Memento Mori (stylized in all caps) is an Apple Music 1 radio show created by Canadian singer The Weeknd. Syndicated through his record label XO, the show began airing on June 8, 2018. Throughout the show, the Weeknd plays a mixture of songs that have inspired him during his album-making process. He also invites various guests to host their own episode and share their curated playlists.

== History ==
=== 2018–2019: First episodes ===
The Weeknd announced his radio show Memento Mori on June 6, 2018, through social media. The first episode aired on June 8. At the time of its broadcast, the Weeknd was living in Paris, and played songs that were inspired by "some very memorable nights." The second episode aired on August 23, over two months after the debut broadcast.

The third episode aired on January 10, 2019, and was hosted by producer Gesaffelstein. During the broadcast, Gesaffelstein premiered their song "Lost in the Fire", which served as the second single from his second studio album Hyperion. When the episode aired, the Weeknd was living in New York City and was working on his fourth studio album. The fourth episode aired on February 16, the Weeknd's 29th birthday. The broadcast was hosted by his then-girlfriend, model Bella Hadid.

The fifth episode aired on April 27, 2019, and was hosted by the Weeknd's co-manager Cash. During the episode, he premiered songs from rappers 21 Savage, Offset and Travis Scott. The sixth episode, and the show's first Halloween edition, aired on October 31. It was hosted by DJ Kerwin Frost.

=== 2019–2020: After Hours campaign ===
The Weeknd hosted the seventh episode on November 26, 2019, amid anticipation for new music. During the episode, he premiered his song "Heartless", the lead single from his fourth studio album After Hours (2020). The eighth episode aired on March 20, 2020, to celebrate After Hours' release. The ninth episode, a special edition dedicated to the Weeknd's debut studio album Kiss Land (2013), aired on August 13. During the episode, he played the songs that inspired Kiss Land, as well as unreleased songs that didn't make the album, including a collaboration with singer-songwriter Lana Del Rey. The tenth episode, and the second Halloween edition, aired on October 31. It was hosted by musician Oneohtrix Point Never.

The eleventh episode aired on November 5, 2020, and was hosted by rapper Nav in celebration of the release of his second mixtape Emergency Tsunami. The twelfth episode, a special Christmas edition, aired on December 18. The thirteenth episode aired on January 6, 2021.

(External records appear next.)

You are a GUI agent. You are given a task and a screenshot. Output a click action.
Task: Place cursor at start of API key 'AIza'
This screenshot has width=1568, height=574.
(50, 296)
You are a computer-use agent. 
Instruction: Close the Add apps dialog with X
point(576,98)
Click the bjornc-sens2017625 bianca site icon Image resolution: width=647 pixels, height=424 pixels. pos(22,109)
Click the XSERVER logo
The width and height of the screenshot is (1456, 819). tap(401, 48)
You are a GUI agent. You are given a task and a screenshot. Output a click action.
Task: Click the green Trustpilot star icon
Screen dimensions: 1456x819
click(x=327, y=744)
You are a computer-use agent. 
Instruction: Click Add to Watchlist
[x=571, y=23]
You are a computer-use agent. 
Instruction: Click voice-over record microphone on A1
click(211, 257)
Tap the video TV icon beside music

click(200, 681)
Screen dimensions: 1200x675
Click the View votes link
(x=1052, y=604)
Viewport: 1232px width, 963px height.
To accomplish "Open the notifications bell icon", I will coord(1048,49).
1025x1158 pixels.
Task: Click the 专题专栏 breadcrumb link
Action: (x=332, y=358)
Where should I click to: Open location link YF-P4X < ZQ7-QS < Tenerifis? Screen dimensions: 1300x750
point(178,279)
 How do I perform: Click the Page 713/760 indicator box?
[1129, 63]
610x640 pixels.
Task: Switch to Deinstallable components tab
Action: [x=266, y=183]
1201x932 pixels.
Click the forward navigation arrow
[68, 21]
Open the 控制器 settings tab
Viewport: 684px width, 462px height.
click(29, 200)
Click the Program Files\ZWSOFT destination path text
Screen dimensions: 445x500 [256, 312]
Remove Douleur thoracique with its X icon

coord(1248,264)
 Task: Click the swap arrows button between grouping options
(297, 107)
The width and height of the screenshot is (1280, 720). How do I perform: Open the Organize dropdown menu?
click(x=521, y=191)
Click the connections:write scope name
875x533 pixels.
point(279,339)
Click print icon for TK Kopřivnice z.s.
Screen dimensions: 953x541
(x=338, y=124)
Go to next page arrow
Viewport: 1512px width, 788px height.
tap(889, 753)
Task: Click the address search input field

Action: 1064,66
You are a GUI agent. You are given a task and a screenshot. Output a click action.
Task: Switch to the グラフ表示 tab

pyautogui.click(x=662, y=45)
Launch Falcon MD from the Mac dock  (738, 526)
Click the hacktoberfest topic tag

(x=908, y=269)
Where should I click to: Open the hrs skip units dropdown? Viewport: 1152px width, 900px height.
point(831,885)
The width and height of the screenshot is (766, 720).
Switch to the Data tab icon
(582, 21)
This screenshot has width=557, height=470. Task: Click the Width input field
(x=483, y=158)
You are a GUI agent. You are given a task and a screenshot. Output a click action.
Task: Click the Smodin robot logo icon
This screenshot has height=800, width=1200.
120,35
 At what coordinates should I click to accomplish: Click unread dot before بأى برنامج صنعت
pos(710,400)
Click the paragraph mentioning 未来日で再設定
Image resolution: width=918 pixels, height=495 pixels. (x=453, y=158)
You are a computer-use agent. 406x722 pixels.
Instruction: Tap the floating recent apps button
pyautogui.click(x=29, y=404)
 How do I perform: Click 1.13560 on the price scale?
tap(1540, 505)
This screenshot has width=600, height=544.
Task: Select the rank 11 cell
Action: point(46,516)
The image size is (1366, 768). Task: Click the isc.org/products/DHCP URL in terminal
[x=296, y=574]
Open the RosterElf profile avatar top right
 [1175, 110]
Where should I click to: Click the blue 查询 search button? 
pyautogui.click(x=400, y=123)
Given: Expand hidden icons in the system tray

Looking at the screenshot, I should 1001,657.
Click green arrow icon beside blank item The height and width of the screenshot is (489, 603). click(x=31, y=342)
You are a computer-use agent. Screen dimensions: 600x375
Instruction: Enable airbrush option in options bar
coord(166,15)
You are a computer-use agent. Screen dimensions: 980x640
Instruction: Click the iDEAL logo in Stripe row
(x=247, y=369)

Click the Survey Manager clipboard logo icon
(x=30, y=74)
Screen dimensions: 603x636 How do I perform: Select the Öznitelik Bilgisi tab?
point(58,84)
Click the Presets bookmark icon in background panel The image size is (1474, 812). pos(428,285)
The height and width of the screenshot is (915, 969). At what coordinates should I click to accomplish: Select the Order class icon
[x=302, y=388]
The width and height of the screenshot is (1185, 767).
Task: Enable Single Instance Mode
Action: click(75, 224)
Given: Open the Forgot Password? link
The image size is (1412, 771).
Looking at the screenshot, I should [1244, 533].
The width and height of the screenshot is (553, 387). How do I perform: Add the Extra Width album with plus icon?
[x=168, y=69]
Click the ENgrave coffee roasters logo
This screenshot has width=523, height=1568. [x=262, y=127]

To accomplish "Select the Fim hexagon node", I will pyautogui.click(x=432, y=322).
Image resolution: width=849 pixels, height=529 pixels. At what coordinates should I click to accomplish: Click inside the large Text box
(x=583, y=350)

=== 2021–2022: Dawn FM campaign ===
The fourteenth episode aired on August 5, 2021, to celebrate the release of the Weeknd's song "Take My Breath", the lead single from his upcoming fifth studio album, Dawn FM. The fifteenth episode aired on August 11. During the episode, the Weeknd shared a couple of songs that inspired his upcoming album, including the songs "Toxic" and "Everytime" by singer Britney Spears. The sixteenth episode, celebrating the tenth anniversary of the release of the Weeknd's second mixtape Thursday (2011), aired on August 18. The seventeenth episode aired on August 27, and was hosted by rapper Belly in celebration of the release of his third studio album See You Next Wednesday.

The eighteenth episode aired on October 4. During the episode, the Weeknd announced that his upcoming album is complete and that he was waiting on a "couple characters that are key to the narrative". He also revealed during the episode that he will be featured in a couple of songs that will arrive prior to the album's release. The nineteenth episode aired on October 14, and was hosted by the Weeknd's best friend and creative director La Mar Taylor. The twentieth episode aired on October 28, and was hosted by house music supergroup Swedish House Mafia. During the episode, the group premiered their collaboration song with the Weeknd "Moth to a Flame", the third single from their upcoming debut studio album Paradise Again. The twenty-first episode, and the third Halloween edition, aired on October 31. It was hosted by producer Mike Dean. The twenty-second episode aired on November 19. It was hosted by singer-songwriter Rosalía.